## Task
Look through the records below and collect all lines that hold the string "dropdown".

## Materials provided
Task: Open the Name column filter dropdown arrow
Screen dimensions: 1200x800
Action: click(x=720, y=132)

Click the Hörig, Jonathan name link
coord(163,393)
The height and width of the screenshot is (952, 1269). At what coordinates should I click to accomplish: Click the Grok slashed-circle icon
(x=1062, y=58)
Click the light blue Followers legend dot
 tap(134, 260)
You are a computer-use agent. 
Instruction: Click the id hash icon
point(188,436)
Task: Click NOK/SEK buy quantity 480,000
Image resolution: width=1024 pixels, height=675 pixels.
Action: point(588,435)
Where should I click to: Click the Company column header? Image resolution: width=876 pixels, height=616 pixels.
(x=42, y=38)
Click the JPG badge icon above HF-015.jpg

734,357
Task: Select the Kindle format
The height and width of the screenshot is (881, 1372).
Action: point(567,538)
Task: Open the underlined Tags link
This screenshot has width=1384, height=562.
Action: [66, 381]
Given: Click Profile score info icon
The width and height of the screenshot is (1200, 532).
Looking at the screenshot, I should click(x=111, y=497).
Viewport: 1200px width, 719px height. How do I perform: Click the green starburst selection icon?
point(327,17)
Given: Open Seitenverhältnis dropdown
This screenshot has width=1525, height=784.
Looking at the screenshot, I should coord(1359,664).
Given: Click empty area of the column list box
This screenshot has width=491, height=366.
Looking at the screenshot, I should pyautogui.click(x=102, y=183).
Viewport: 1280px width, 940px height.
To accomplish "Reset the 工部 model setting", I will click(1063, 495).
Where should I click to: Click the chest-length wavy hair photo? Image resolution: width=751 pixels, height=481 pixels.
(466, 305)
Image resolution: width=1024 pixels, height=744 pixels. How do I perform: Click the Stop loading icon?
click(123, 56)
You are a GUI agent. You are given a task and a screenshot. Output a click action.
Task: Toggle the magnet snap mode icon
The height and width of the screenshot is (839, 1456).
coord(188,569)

## Worked solution
Task: Open the Name column filter dropdown arrow
Given: Open Seitenverhältnis dropdown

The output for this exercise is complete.